Bryce Canyon National Park, is a sprawling reserve in southern Utah famous for crimson-coloured “hoodoos”, which are spire-shaped rock formations. The park’s main road leads past the expansive Bryce Amphitheater, a hoodoo-filled depression lying below the Rim Trail hiking path. It has overlooks at Sunrise Point, Sunset Point, Inspiration Point and Bryce Point. Prime viewing times are around sunup and sundown.

Visitors at Bryce Canyon National Park come to see the unique shapes formed in the Claron Formation. Bulging spires and narrow rock fins, commonly known as Hoodoos, fan out from the edge of the plateau.
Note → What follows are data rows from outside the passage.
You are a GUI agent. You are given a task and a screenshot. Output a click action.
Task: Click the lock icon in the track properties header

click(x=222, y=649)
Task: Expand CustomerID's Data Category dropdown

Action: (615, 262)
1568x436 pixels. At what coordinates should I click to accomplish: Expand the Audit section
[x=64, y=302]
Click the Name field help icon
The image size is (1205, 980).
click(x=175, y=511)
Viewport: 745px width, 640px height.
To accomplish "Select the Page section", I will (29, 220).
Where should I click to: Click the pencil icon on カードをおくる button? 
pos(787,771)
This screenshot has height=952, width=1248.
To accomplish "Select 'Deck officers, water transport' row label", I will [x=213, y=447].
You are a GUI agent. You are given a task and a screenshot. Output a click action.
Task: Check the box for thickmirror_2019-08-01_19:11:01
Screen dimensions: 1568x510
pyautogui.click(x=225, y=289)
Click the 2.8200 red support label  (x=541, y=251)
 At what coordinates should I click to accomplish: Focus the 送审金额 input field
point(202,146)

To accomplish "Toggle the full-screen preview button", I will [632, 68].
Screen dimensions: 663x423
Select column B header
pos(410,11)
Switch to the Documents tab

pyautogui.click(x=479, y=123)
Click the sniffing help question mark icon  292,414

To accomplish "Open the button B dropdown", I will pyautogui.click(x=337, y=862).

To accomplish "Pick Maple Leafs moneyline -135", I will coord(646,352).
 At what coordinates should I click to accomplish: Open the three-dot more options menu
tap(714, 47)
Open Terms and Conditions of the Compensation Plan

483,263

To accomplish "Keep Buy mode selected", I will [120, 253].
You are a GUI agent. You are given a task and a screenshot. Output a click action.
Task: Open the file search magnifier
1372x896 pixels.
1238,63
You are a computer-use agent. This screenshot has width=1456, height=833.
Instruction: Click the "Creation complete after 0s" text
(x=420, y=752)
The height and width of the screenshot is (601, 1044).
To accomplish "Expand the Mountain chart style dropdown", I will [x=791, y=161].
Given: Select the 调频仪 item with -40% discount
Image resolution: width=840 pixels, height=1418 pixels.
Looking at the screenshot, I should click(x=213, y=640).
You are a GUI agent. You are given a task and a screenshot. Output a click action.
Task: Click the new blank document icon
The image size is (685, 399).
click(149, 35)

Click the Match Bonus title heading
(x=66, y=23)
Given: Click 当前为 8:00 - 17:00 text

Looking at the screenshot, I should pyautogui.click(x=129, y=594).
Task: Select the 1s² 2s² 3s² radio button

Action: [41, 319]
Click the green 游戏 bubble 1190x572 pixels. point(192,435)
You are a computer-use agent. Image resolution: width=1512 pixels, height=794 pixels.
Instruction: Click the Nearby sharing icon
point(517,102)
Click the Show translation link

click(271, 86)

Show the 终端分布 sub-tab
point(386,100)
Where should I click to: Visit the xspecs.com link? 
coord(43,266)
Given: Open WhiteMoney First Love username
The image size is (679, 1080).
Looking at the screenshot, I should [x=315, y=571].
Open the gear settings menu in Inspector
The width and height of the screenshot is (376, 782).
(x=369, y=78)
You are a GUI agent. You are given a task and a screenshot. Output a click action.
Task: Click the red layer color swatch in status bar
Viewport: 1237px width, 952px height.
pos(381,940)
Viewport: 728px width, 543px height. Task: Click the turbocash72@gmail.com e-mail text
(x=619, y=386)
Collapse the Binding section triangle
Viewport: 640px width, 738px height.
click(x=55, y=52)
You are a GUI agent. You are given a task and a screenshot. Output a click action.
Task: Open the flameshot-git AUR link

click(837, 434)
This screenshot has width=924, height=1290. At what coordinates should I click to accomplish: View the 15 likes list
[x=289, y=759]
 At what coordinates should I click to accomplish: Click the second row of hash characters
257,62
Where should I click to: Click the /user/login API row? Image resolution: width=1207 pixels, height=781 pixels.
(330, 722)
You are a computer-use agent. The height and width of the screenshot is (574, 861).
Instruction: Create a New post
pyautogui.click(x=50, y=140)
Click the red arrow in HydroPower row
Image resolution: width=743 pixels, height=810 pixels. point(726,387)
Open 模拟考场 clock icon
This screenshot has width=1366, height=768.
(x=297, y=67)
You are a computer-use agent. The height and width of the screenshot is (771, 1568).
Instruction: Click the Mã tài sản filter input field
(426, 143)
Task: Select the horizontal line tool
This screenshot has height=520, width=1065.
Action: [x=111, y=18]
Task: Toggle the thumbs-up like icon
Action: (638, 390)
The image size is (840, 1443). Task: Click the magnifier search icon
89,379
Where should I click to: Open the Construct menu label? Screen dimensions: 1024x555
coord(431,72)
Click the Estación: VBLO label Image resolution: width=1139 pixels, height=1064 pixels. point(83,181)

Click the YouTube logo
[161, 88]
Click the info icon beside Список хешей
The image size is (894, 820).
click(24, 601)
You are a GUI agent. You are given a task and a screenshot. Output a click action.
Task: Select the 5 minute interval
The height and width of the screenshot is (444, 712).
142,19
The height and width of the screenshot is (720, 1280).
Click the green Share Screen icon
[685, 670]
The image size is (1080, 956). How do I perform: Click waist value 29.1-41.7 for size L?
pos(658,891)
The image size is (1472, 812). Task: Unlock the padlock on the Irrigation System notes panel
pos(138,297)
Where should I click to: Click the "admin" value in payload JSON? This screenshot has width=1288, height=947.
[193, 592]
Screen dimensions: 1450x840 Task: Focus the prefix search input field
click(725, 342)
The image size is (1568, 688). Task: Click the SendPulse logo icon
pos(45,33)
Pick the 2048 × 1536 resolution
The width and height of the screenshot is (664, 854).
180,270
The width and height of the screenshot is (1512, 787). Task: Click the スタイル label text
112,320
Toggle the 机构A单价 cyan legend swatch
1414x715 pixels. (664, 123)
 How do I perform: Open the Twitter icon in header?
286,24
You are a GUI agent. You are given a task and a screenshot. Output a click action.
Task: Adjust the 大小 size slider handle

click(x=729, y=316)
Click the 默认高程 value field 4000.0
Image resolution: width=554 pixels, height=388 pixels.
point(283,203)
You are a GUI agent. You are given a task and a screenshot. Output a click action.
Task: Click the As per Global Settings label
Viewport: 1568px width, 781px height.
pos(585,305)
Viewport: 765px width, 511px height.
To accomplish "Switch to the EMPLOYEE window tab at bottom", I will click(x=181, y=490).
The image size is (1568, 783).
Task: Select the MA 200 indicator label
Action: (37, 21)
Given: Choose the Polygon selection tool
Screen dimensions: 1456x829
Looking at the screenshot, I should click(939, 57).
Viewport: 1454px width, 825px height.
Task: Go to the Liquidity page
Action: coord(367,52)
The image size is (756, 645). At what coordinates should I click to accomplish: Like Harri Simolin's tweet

The chaotic destructive force of water, not wind, is responsible for the fantastic shapes in Bryce Canyon. Bryce Canyon Hoodoos formed over thousands of years by the same processes that form the features of surrounding parks. Water, ice and gravity are the forces at work in Bryce Canyon National Park. These three forces coupled with the differential erosion of the Claron Formation produces a different morphology than that of any other area in the world. 10-15 million years ago the Paunsaugunt Plateau was caught and lifted by the Colorado Plateau. Breaks, called joints, formed in the plateau during the uplift. Joints allowed water to flow into the rock and, as water flowed through, erosion widened them into rivulets and gullies. Over time, deep slot canyons formed in the sides of the plateau.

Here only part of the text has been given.